§ **Records from a pointing dataset**:
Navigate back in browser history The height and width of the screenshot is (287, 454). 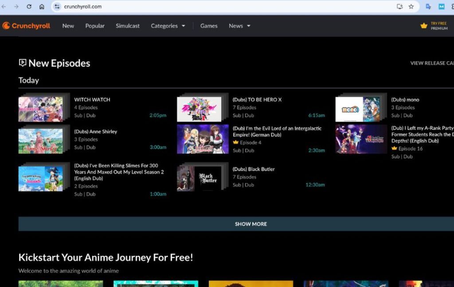[x=4, y=7]
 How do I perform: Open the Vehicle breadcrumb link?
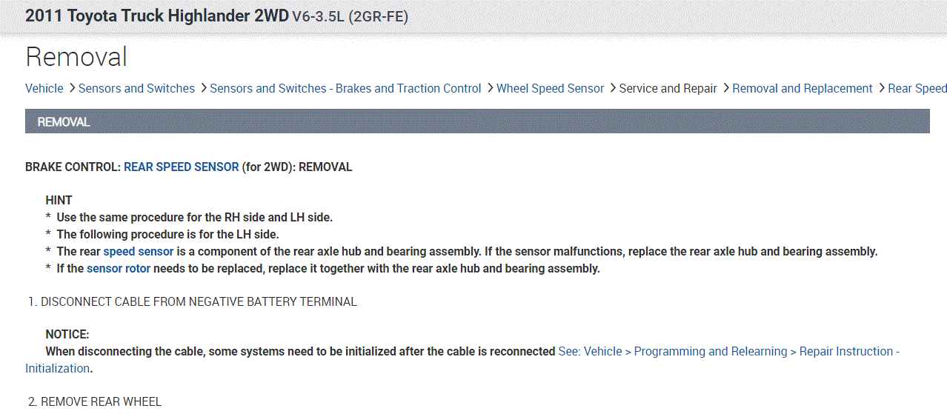[44, 88]
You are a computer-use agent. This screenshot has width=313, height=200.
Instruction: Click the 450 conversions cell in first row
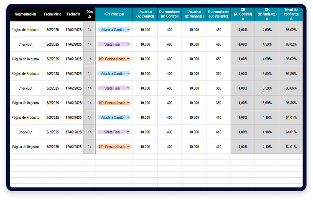(x=219, y=30)

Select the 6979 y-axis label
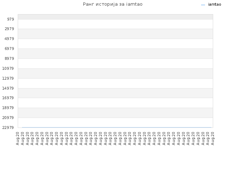pos(9,49)
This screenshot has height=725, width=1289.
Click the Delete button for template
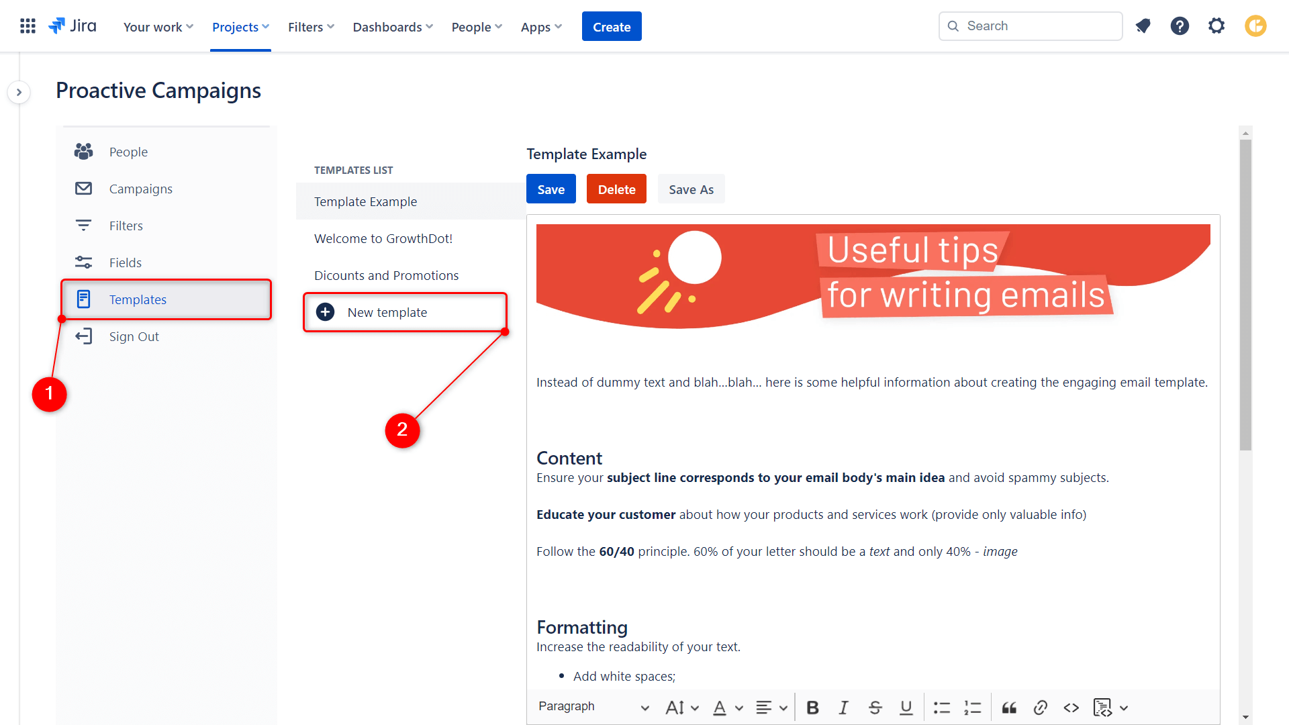pos(617,189)
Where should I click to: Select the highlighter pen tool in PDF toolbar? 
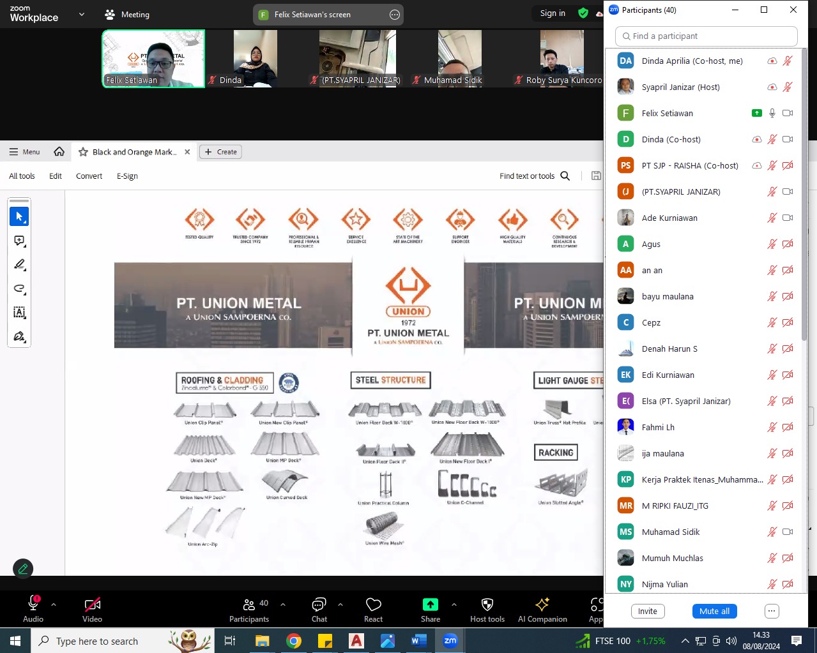pos(19,264)
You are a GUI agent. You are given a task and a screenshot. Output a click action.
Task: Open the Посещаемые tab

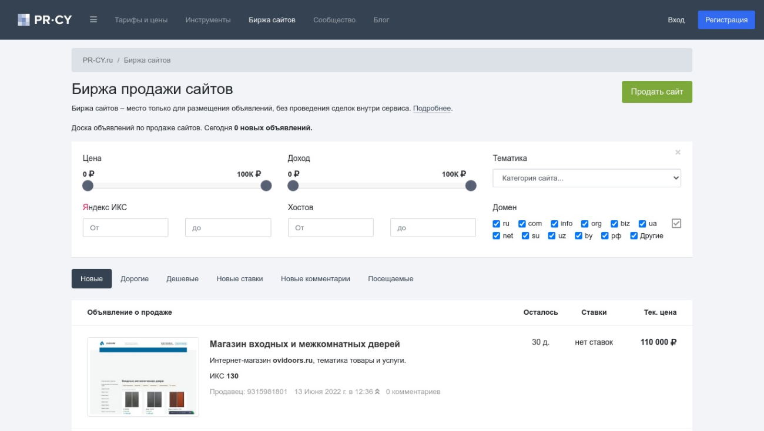[390, 279]
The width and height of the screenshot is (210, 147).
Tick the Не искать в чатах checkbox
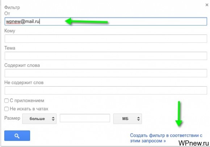click(7, 109)
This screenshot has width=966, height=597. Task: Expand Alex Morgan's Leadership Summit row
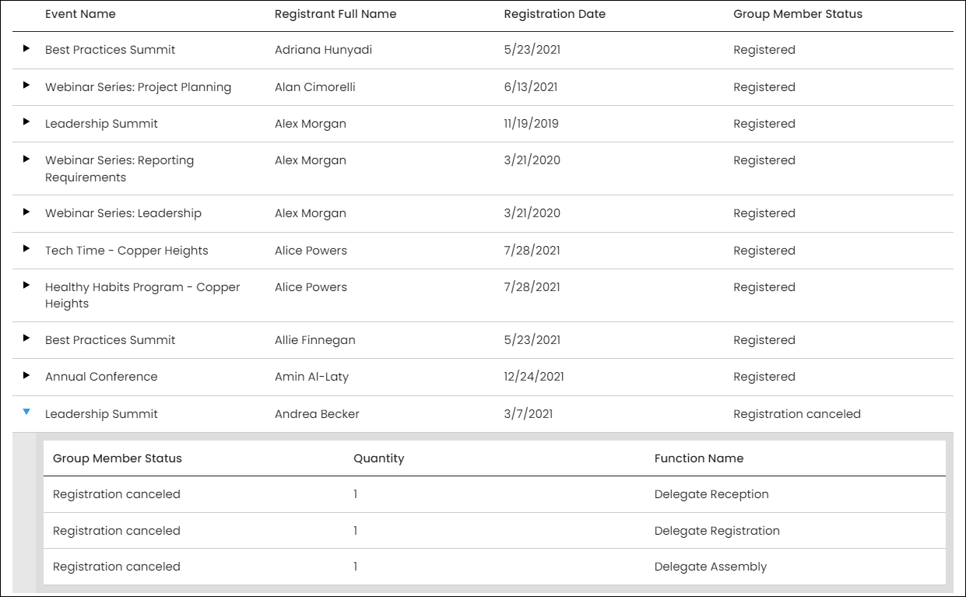[26, 122]
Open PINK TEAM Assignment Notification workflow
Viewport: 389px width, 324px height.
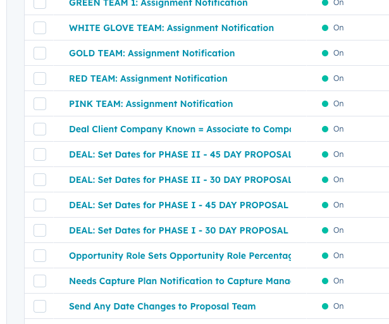(151, 104)
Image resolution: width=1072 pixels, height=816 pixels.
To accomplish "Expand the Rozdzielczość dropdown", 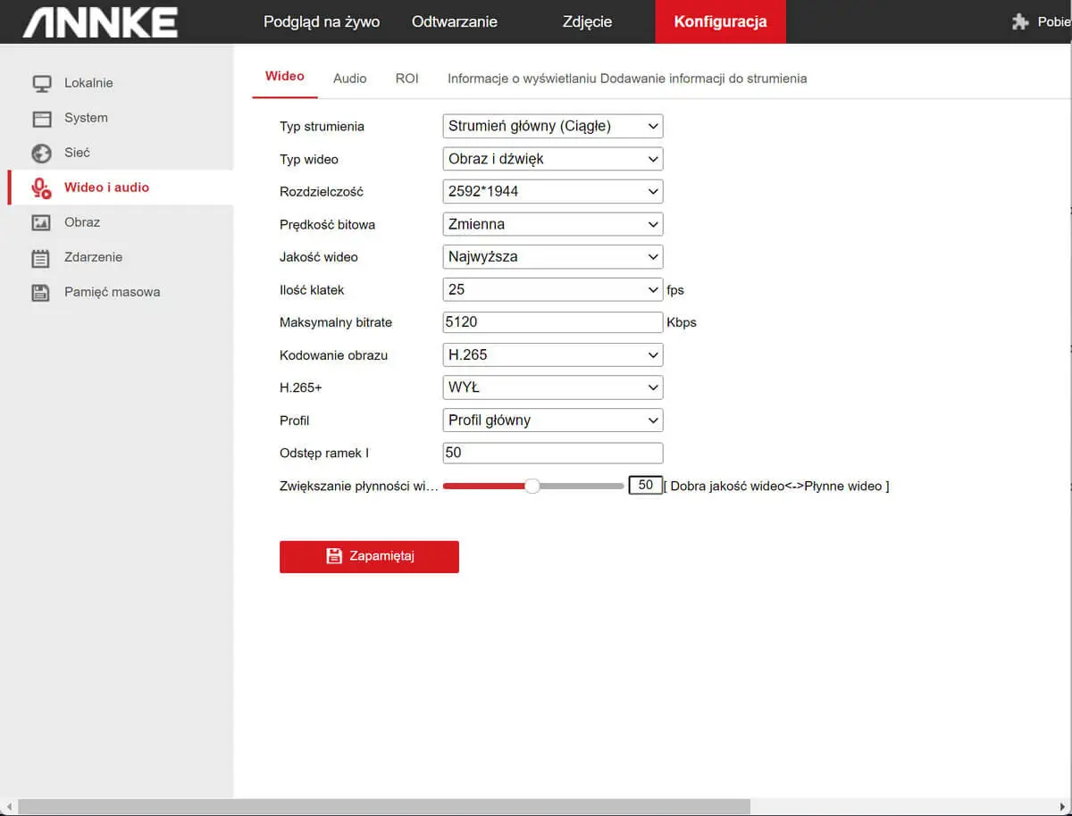I will point(552,191).
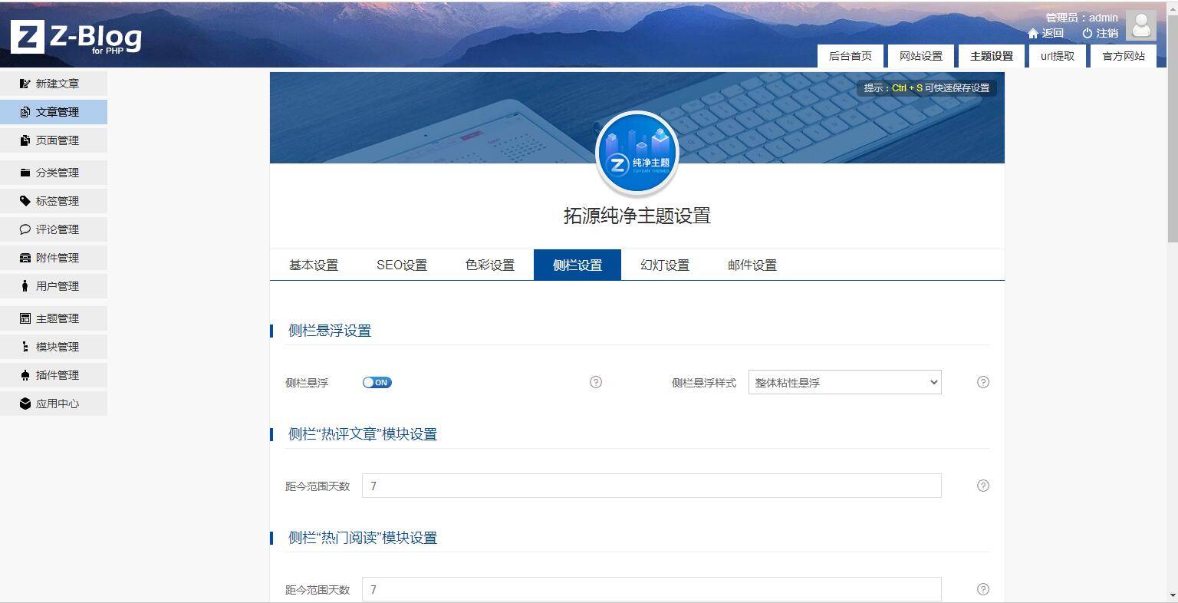This screenshot has height=603, width=1178.
Task: Select a different option in 整体粘性悬浮 combo box
Action: (844, 382)
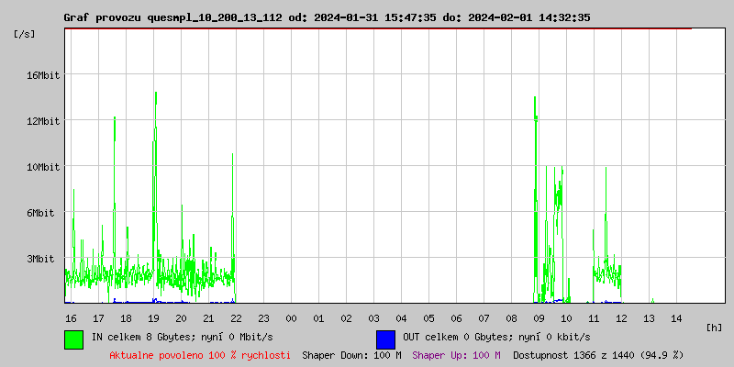The width and height of the screenshot is (734, 367).
Task: Click the purple 'Shaper Up: 100 M' text
Action: (x=456, y=354)
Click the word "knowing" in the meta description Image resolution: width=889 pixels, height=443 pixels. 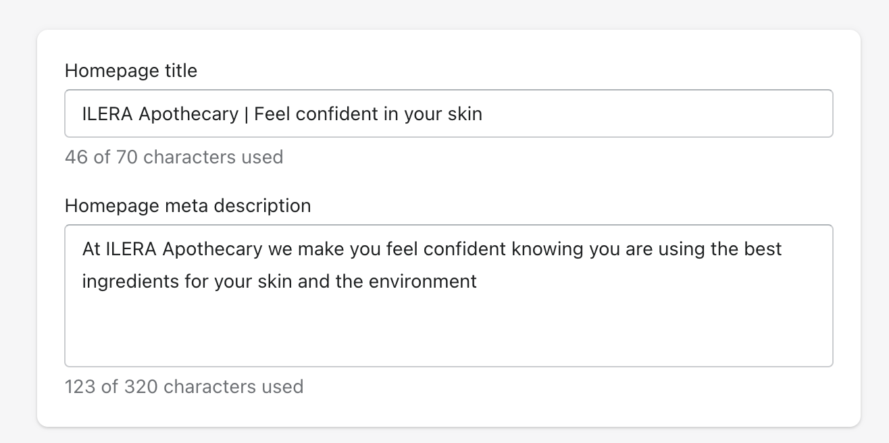coord(547,249)
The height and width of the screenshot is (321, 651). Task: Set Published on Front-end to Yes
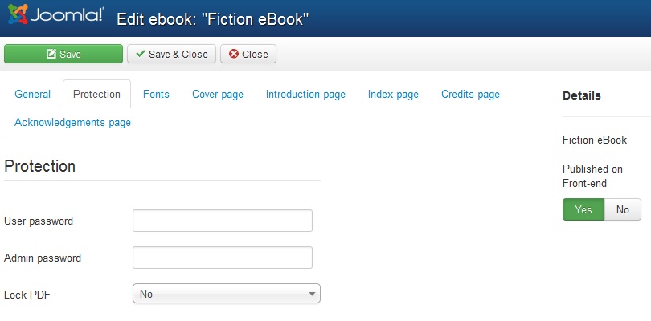click(x=583, y=209)
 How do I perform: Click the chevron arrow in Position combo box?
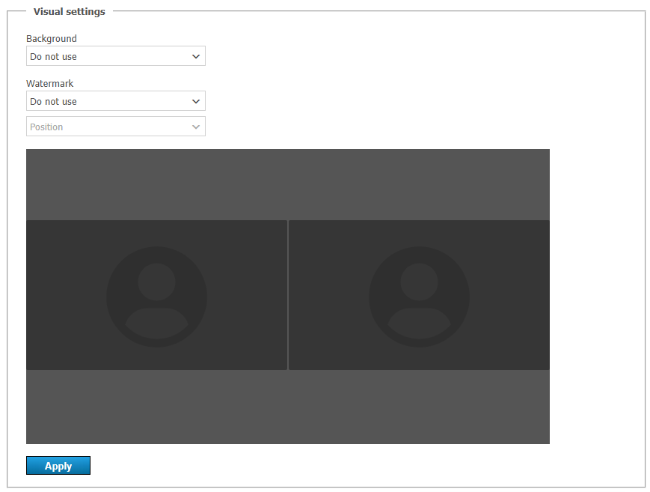[x=196, y=127]
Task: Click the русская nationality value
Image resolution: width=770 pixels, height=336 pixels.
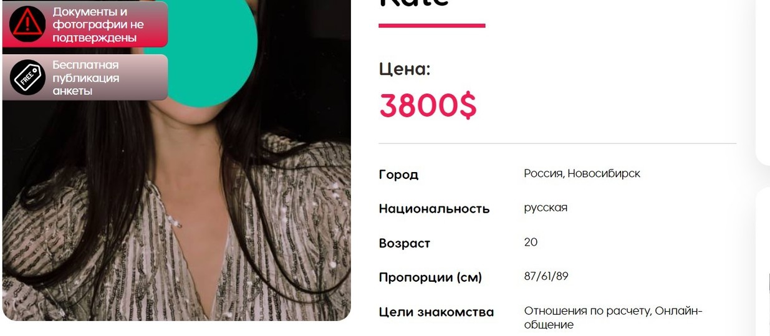Action: point(546,208)
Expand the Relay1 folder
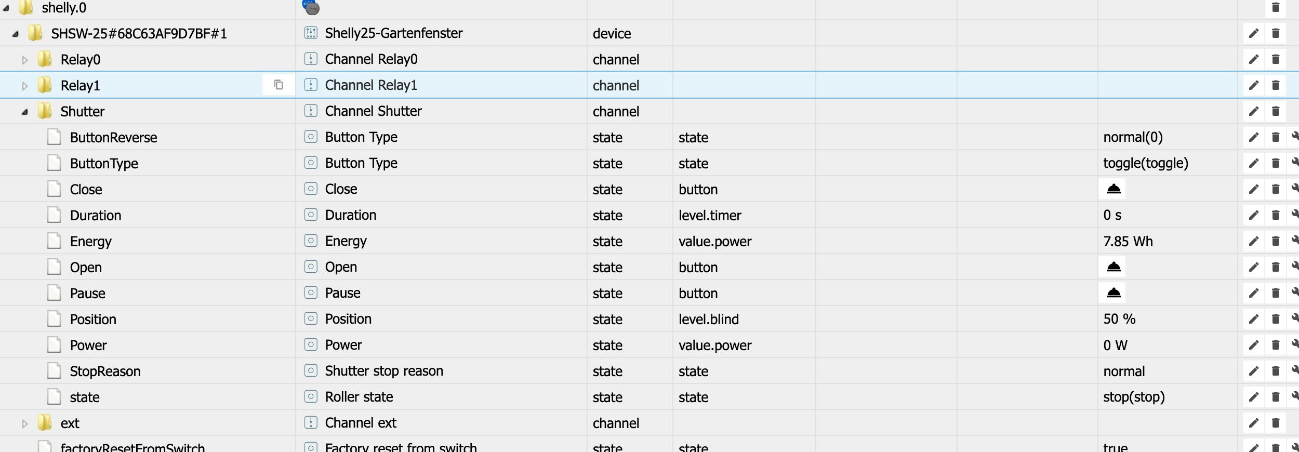The height and width of the screenshot is (452, 1299). tap(24, 86)
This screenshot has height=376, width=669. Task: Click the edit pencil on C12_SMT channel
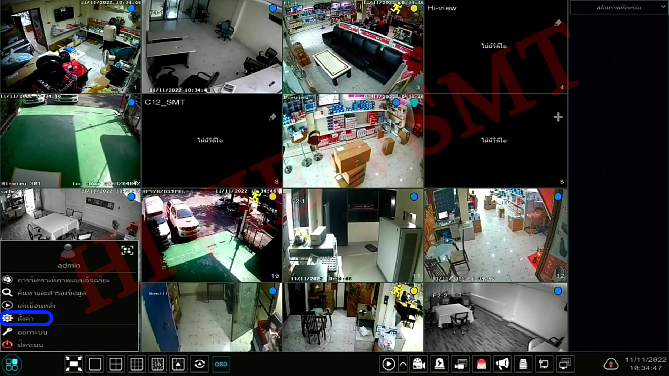click(x=272, y=117)
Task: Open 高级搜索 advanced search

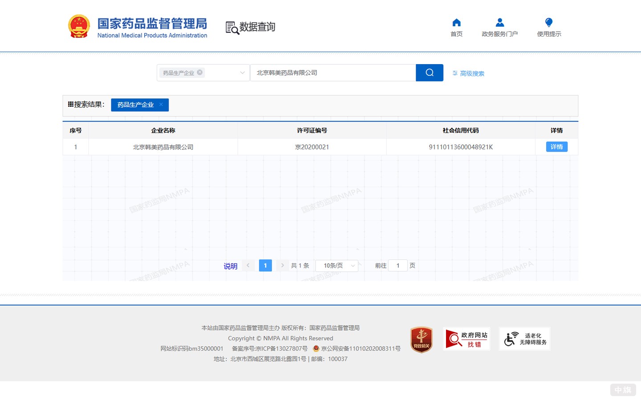Action: [468, 74]
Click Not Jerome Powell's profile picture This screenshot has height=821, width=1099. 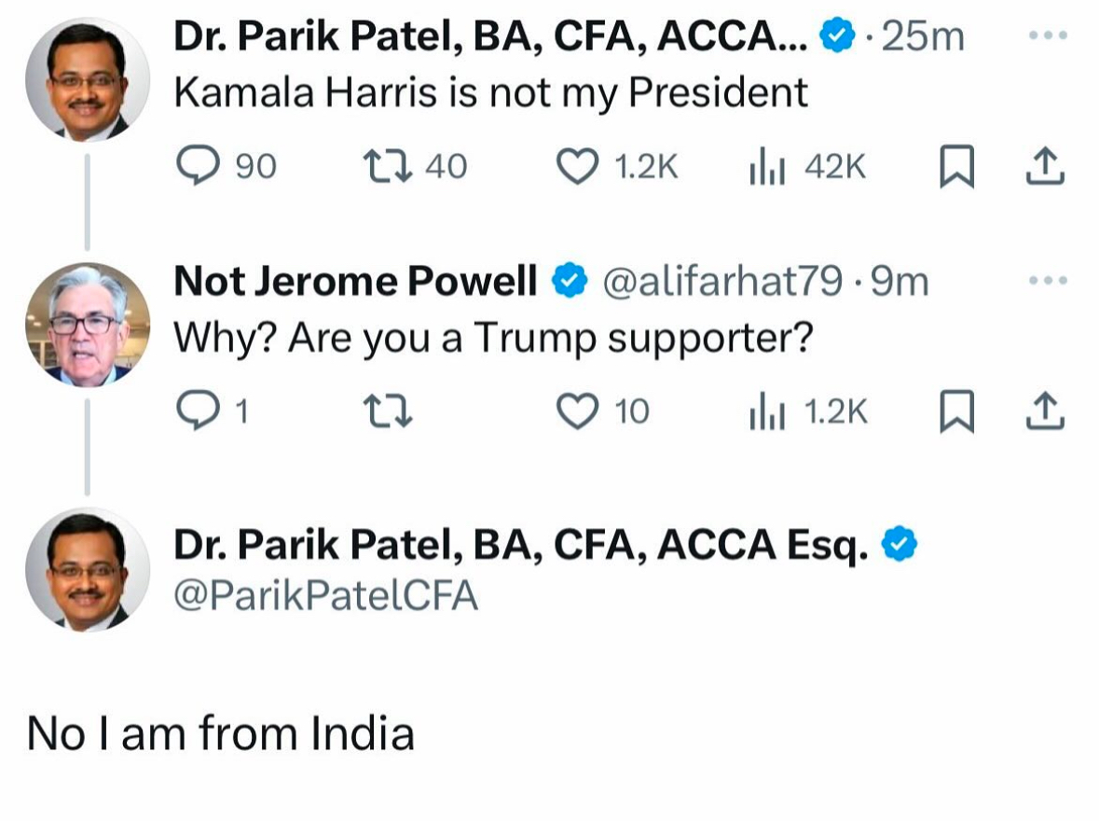tap(88, 325)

§ **INSTRUCTION**:
Return each line of the items above that contains the word "combo".

§ **REPLY**:
Task: Select a different option in 整体粘性悬浮 combo box
 How do I perform: Click the chevron arrow in Position combo box?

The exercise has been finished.